Patient Engagement and Navigation
During the project period, IHRC shared information about patient navigation with 1,107 people. Outreach about patient navigation provided a layer of legal protection for the navigator and program participant and was often used as a conversation starter to engage new participants. Navigation encounters are represented in the table below.
Iowa Harm Reduction Coalition Patient Navigation Encounters (March 2020 – February 2022)
Service |
Number of Encounters |
MAT |
83 |
Total HIV/HCV Testing & Care |
198 |
Wound Care |
51 |
Mental Health long-term care |
229 |
Housing |
16 |
Case Study
Despite the challenges presented by COVID, there were also new opportunities for collaboration borne out of efforts to creatively respond to emerging community needs. IHRC partnered with Des Moines Rent Relief and, using the pandemic-era eviction moratorium, was able to help a family stay in their apartment. As a result, a mother was able to maintain custody of her children and continue her MOUD treatment. Through the patient navigator’s participation in local organizing and demonstrations during 2020, IHRC developed and maintained a good working relationship with mutual aid groups active in Des Moines; with support from community donations, IHRC helped supply an encampment community with twelve propane tanks to provide heat during the winter. They also distributed hay bales to create insulated barriers at the encampment and recommended this strategy to other patient navigation sites. Following the termination of the UIHC telehealth program, IHRC was able to collaborate with a Des Moines-area hospital to again offer telehealth appointments for buprenorphine induction and maintenance.
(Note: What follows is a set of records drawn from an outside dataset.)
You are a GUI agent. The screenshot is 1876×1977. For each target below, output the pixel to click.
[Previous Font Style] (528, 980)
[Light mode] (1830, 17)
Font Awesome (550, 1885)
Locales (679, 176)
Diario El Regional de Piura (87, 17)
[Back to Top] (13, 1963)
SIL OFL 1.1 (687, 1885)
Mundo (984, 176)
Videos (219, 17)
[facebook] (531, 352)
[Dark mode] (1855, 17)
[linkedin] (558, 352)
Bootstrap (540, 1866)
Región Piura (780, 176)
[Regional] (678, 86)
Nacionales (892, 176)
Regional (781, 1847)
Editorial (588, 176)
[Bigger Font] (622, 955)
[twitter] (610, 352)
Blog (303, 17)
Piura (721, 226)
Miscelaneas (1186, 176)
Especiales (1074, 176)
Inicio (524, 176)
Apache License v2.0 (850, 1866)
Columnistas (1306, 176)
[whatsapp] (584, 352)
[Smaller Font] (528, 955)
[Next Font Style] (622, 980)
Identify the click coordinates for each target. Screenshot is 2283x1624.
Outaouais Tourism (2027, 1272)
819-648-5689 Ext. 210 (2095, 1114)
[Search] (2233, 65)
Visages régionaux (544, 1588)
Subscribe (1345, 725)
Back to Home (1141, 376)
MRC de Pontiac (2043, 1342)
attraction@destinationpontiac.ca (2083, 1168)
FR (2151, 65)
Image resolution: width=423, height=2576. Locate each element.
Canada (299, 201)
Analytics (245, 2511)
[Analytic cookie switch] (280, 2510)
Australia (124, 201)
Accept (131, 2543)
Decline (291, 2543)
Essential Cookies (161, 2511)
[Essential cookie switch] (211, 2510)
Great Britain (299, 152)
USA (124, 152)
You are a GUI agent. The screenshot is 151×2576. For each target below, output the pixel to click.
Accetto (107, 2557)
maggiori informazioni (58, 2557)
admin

Okay, so what I love about our patient navigation right now is that it's gotten me into a few communities that I've been trying to reach for the past three years... Like I'm a little white girl from Iowa, I can't go stand in the Drake neighborhood, those guys tell me to get the f--- out of there with my business…Which is fine, I hear you and I respect that. But just with the community building we've had, we've been able to connect [with], for example, Black Lives Matter organizers in Des Moines and be like, ‘Hey, you guys are trying to do this harm reduction thing. You don't know it's called harm reduction, but it is and here’s how our work fits in.'
Takeaways and Next Steps
IHRC’s work during the patient navigation project and the pandemic exemplified the value and impact of skilled and resilient SSP staff for the people and communities they serve. This work was centered on a deep commitment to participants and a first-hand understanding of the barriers they face in taking care of themselves and their loved ones. The successes of these programs and interventions hinge almost entirely on the people tasked with extending these services into priority communities; there is no substitute for the experience, perspective, and love people like IHRC’s patient navigator bring to their roles. One goal following the project is to continue expanding and refining their understanding of the pharmacology and best practices of MOUD and effective models for recovery support, to better advocate for communities served. Capacity to expand IHRC’s presence will require more reliable access to resources and support, and especially funding that adds value to existing efforts without creating unnecessary work.